L’arte di fotografare la bellezza degli spazi vuoti

Nella Sala Bianca di palazzo Pitti grandi fotografie mostrano, in una luce nuova, le bellezze di Firenze. In verità, la Firenze di Massimo Listri è una città ideale con vasti spazi abbandonati dall’uomo, che è altrove. Quando Listri arriva, è sempre un’altra ora. La sua. E non c’è nessuno. Fuori orario. Le case, le gallerie sono chiuse al pubblico, e, attraverso Listri, riservate soltanto ai nostri occhi in una privilegiata condizione di assoluta solitudine che, per Listri, significa anche perfezione. Così nel museo più visitato d’Italia, gli Uffizi, senza nessuno intorno, percorriamo il bianco scalone lorenese: maestoso, luminoso. L’occhio di Listri educa il nostro a vedere anche quello che rischierebbe di non vedere, o di non avvertire, soprattutto gli armoniosi volumi delle stanze. Listri adora le simmetrie, i punti di fuga, le visioni laterali, estendendo il campo della visione fino al più ampio limite. Delle meravigliose stanze che, accompagnati da lui, attraversiamo, nella costante ossessiva del taglio fotografico, avvertiamo una misteriosa profondità, un segreto svelato.
Accade sia nella riproduzione della Sala Bianca, che è la stessa nella quale sono ospitate le fotografie, sia in quella della Sala di Giovanni da San Giovanni che introduce al Museo degli Argenti. Anche gli spazi monumentali hanno una loro intimità e sono i contrasti di luce e rivelarcela, come nella sala da ballo di Palazzo Pitti o nella penombra dello scalone monumentale del Poccianti. Questi anditi, gli edifici monumentali perlustrati, hanno una densità di atmosfere psicologiche. Come in attesa di qualcosa che accada. Nel caso della Biblioteca Medicea Laurenziana il mistero dello spazio si risolve in un teorema matematico, così come nelle Biblioteche Riccardiana, Marucelliana e in quella di Michelozzo a San Marco, in una iperbole prospettiva.
......
• [Compiti da svolgere]
A: Secondo il testo estratto, in quale sala sono esposte le grandi fotografie di Massimo Listri?
B: Scrivi, per favore, il seguito dell'articolo sulle fotografie di Firenze di Massimo Listri.
......
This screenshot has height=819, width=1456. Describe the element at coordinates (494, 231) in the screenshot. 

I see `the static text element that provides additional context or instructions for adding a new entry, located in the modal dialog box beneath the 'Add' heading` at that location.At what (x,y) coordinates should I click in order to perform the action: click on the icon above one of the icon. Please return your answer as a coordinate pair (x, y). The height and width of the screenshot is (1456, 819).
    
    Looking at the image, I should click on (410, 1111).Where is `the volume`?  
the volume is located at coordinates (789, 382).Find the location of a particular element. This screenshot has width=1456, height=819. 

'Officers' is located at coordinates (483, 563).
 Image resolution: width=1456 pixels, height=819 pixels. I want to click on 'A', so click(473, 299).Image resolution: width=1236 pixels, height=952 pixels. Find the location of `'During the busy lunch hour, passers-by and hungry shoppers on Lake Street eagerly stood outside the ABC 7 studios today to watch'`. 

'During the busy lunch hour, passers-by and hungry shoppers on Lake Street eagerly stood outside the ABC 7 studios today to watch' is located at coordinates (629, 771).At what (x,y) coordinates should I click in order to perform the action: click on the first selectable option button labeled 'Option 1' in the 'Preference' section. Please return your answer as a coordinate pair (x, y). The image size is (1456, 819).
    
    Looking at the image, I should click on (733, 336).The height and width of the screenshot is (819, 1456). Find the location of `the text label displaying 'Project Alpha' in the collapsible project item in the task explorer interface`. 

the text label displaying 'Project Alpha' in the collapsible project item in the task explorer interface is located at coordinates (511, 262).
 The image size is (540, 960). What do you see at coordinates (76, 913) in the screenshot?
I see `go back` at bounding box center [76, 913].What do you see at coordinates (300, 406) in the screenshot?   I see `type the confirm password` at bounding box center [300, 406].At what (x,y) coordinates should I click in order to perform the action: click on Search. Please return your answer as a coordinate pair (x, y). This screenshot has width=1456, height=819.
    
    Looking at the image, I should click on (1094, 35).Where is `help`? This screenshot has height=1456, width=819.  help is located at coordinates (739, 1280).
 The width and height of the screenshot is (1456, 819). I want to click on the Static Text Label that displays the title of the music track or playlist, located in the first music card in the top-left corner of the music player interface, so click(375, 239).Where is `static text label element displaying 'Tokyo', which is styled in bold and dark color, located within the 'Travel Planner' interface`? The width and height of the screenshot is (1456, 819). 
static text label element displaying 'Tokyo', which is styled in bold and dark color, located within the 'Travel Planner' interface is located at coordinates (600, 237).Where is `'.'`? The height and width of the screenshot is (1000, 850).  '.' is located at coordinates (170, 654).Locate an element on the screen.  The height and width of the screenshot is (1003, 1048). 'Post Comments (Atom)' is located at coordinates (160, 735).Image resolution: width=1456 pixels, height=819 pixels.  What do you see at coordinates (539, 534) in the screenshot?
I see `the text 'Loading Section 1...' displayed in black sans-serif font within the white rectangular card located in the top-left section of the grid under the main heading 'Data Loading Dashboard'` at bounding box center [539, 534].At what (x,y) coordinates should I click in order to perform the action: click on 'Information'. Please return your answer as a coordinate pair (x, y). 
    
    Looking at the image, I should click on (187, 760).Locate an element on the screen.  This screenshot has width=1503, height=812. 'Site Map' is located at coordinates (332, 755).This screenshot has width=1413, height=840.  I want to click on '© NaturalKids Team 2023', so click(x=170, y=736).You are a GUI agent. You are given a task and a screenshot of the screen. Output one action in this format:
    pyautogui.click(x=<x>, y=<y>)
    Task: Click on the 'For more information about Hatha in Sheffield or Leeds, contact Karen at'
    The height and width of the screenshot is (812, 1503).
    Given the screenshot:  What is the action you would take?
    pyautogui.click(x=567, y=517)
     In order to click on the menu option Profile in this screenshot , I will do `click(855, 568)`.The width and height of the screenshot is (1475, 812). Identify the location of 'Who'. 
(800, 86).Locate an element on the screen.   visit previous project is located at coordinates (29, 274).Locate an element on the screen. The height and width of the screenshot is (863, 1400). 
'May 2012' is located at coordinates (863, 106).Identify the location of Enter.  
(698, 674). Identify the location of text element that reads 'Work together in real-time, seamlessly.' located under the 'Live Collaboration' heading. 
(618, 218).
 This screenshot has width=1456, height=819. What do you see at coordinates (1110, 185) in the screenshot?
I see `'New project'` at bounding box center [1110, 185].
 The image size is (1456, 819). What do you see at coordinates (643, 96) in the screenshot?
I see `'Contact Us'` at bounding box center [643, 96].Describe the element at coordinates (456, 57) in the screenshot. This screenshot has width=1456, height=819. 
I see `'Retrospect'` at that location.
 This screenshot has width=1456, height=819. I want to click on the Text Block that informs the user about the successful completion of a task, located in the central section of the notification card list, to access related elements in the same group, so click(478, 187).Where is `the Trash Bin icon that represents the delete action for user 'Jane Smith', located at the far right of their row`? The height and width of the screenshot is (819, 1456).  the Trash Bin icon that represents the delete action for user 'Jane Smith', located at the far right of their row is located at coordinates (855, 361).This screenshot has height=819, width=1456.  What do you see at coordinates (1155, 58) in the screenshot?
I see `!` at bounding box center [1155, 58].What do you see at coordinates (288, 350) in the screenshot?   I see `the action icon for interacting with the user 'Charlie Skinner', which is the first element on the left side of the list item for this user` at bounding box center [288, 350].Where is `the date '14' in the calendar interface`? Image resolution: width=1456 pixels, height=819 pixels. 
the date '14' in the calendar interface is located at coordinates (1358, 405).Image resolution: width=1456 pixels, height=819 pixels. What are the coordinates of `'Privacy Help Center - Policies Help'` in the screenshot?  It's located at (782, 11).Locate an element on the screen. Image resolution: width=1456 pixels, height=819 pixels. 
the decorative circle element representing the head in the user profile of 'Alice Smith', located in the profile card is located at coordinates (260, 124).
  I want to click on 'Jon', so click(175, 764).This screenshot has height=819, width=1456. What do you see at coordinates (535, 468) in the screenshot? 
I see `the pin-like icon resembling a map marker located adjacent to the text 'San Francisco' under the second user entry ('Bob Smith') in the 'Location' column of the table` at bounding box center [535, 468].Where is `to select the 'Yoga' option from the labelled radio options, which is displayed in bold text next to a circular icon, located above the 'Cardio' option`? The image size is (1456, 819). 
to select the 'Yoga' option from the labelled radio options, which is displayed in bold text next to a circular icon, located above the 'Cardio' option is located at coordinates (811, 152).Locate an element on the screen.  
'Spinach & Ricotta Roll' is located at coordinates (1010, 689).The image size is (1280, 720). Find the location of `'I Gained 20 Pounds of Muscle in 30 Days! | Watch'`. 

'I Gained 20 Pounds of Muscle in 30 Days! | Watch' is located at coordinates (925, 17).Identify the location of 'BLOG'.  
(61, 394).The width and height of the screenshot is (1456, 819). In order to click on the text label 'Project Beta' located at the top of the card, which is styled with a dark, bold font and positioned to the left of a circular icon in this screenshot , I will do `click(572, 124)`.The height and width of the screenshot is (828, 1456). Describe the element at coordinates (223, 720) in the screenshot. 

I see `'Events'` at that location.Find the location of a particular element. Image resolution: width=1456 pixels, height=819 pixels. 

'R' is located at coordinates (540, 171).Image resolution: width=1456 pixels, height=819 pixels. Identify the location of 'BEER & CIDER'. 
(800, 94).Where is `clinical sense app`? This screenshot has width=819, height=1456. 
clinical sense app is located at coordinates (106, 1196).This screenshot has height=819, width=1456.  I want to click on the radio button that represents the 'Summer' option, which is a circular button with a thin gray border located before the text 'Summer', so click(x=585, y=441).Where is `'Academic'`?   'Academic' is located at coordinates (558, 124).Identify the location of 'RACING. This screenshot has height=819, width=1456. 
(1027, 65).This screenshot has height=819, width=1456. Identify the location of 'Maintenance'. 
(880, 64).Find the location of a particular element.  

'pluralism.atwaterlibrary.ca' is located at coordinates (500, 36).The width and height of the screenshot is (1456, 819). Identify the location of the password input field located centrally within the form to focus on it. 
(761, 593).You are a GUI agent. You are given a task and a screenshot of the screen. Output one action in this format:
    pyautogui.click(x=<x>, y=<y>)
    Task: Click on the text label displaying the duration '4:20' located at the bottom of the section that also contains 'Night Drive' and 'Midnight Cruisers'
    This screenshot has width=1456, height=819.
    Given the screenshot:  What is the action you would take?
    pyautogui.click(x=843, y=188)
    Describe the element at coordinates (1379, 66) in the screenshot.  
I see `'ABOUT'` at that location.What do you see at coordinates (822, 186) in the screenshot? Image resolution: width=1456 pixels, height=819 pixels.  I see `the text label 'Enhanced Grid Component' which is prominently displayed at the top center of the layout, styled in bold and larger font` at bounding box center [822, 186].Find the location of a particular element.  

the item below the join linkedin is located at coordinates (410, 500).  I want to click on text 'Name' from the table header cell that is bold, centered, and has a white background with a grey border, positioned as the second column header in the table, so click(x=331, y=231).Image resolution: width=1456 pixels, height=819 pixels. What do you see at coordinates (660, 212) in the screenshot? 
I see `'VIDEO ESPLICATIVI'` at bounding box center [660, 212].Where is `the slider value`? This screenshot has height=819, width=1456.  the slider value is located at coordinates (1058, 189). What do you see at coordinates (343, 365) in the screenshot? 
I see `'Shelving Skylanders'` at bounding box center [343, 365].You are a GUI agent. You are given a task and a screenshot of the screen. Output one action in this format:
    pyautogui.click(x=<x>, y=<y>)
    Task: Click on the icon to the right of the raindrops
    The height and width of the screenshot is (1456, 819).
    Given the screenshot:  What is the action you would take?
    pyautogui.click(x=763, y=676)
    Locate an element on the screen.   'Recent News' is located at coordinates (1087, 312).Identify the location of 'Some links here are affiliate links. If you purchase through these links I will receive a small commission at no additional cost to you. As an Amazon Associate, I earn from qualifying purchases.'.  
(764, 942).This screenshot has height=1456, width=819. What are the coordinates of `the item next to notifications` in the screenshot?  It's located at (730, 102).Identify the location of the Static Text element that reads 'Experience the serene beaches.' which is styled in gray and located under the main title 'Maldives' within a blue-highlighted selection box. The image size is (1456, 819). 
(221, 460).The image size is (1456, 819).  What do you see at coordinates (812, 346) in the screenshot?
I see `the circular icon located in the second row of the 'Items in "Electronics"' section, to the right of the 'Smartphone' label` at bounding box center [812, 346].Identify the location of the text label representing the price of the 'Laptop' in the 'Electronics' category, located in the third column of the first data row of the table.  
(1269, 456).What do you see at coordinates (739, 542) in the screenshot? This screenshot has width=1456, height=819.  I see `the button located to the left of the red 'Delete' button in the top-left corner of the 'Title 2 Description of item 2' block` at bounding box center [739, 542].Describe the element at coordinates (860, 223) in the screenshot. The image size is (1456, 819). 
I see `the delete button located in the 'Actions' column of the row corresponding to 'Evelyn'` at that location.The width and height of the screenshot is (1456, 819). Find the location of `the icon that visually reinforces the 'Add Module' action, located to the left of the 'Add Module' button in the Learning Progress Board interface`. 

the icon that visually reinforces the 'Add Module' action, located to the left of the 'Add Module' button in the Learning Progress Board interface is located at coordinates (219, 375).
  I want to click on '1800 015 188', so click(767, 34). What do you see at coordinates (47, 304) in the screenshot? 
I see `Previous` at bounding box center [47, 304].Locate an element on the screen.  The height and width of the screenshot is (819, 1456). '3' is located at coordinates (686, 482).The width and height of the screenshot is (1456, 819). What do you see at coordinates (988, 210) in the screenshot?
......
• [Risposte per voce]
A: Nella Sala Bianca di palazzo Pitti.

B:
Ma la soddisfazione somma per Listri viene dalla perlustrazione di spazi desolati, con le screziature sui muri delle macchie di umidità, o le rotture di mattoni e di intonaco; o con i fili sospesi, come si vede nelle stanze del Palazzo Mozzi Bardini, squallidamente deserte o popolate provvisoriamente di ponteggi. Listri è attratto dal disordine a cui dà regola e misura. E a maggior ragione se queste regola e misura siano nelle cose, come nella collocazione perfetta, dentro una tribuna absidata, del Davide di Michelangelo. Implacabile è l’occhio di Listri, pronto a riempirsi e a godere fra i gessi ordinati negli scaffali della gipsoteca di Bartolini. Ma nulla lo commuove più di un semplice salottino ottocentesco con due comò intarsiati come nella Villa Medicea di Poggio a Caiano. E l’estasi visiva la raggiunge, e noi con lui, nella stanza-paese illuminata dalla luce fioca di una giornata uggiosa in casa Martelli.

Il bel paesaggio dipinto con il trompe l’oeil di muri e cornicioni sbrecciati, sembra riconquistato allo sguardo dopo decenni di abbandono, con un tavolo polveroso e una porticina semiaperta, da cui avviarsi verso il nulla. Entrammo in quelle stanze un pomeriggio, e fu felicità di solitudine e di pensieri imperturbati. In questa stanza segreta c’è l’essenza della visione di Listri, fotografo di stati d’animo in spazi vuoti.